Para validar a descoberta, a equipe criou o EdgeBench — um conjunto de benchmarks com 134 tarefas de longa duração que cobrem desde engenharia de software e descoberta científica até matemática formal e trabalho profissional especializado. Cada tarefa exige pelo menos 12 horas contínuas de operação do agente de IA. Os resultados mostram que o aprendizado pela interação com ambientes reais segue uma curva previsível — o que a equipe chama de nova lei de escala para a era dos agentes.
A descoberta é relevante para PMEs e gestores brasileiros por uma razão prática: se agentes de IA continuam melhorando exponencialmente apenas por executar tarefas reais, isso significa que ferramentas como Claude Code, Gemini e os agentes de atendimento que muitas empresas já usam hoje vão ficar significativamente mais capazes nos próximos 12 a 24 meses — sem aumento de custo proporcional.
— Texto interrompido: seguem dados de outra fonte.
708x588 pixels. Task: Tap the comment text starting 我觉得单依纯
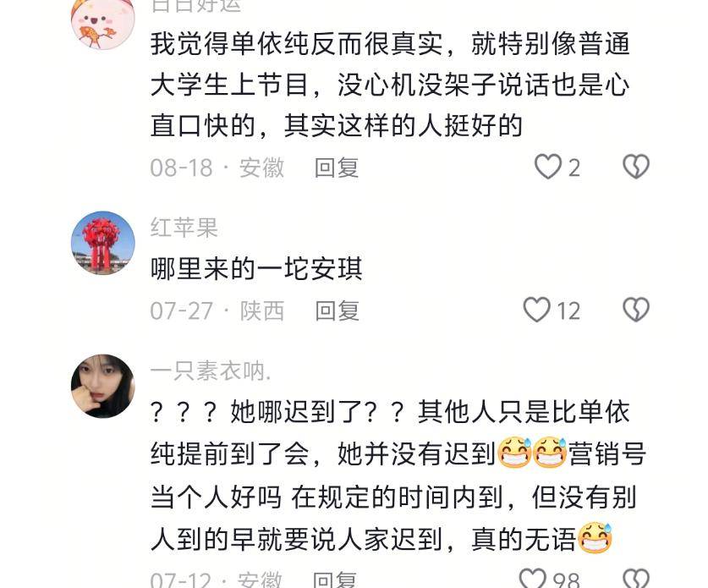[390, 85]
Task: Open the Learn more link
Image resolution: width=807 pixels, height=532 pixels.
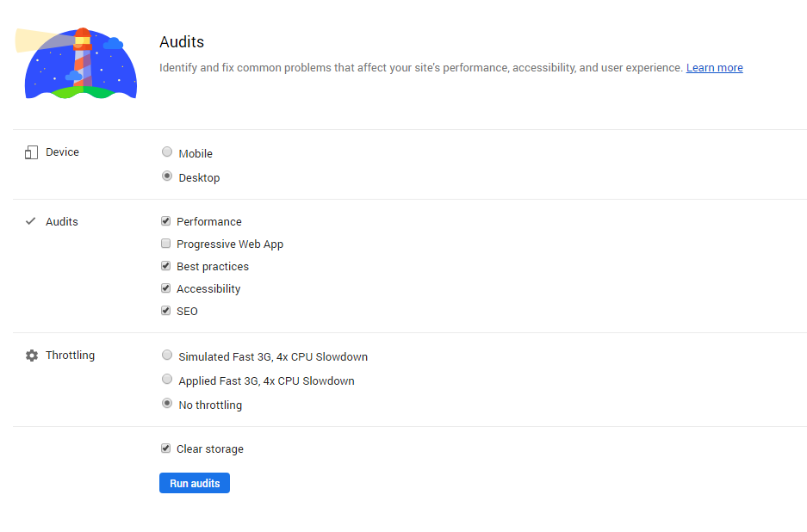Action: 714,68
A corrida não vai desacelerar. Quem ainda está avaliando quando adotar IA está esperando um momento que não vai chegar: os modelos já são bons o suficiente, e vão continuar melhorando.
Para entender como os principais modelos de IA se comparam hoje no trabalho, veja nosso guia atualizado: ChatGPT vs Claude vs Gemini: qual usar no trabalho em 2026.
🖊️ Na nossa avaliação
A descoberta da ByteDance resolve um dos problemas mais discutidos da indústria em 2026: o que acontece quando os dados de treinamento se esgotam? A resposta que o Seed AI sugere é que agentes que operam no mundo real geram seu próprio sinal de aprendizado — e esse sinal cresce de forma previsível. Se a lei de escala se confirmar em testes independentes, ela muda a narrativa do "platô da IA" que parte da indústria começava a discutir. Para quem usa IA no trabalho, a mensagem prática é direta: as ferramentas que você usa hoje vão ser substancialmente mais capazes em 12 meses, sem que você precise trocar de plataforma ou pagar mais por isso.